◆ DATA SHOWN
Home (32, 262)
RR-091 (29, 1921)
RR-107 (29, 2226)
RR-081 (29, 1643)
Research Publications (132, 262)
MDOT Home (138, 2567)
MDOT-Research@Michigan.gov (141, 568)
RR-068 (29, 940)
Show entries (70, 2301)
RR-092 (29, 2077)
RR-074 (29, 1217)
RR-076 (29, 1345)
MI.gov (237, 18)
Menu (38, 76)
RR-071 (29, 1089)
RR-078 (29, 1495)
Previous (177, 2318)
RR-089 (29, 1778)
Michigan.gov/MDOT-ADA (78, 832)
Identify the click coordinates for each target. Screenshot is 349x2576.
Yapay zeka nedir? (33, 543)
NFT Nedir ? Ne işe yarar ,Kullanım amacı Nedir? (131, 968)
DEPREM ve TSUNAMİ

◆ PROBLEM DESCRIPTION
Return the lines beginning at the one that contains "Research Publications (132, 262)" and continuing through the last line of the data, exactly as they stand and without any others.

◆ RESPONSE TO THIS EXERCISE
Research Publications (132, 262)
MDOT Home (138, 2567)
MDOT-Research@Michigan.gov (141, 568)
RR-068 (29, 940)
Show entries (70, 2301)
RR-092 (29, 2077)
RR-074 (29, 1217)
RR-076 (29, 1345)
MI.gov (237, 18)
Menu (38, 76)
RR-071 (29, 1089)
RR-078 (29, 1495)
Previous (177, 2318)
RR-089 (29, 1778)
Michigan.gov/MDOT-ADA (78, 832)
Identify the click coordinates for each target. Screenshot is 349x2576.
Yapay zeka nedir? (33, 543)
NFT Nedir ? Ne işe yarar ,Kullanım amacı Nedir? (131, 968)
DEPREM ve TSUNAMİ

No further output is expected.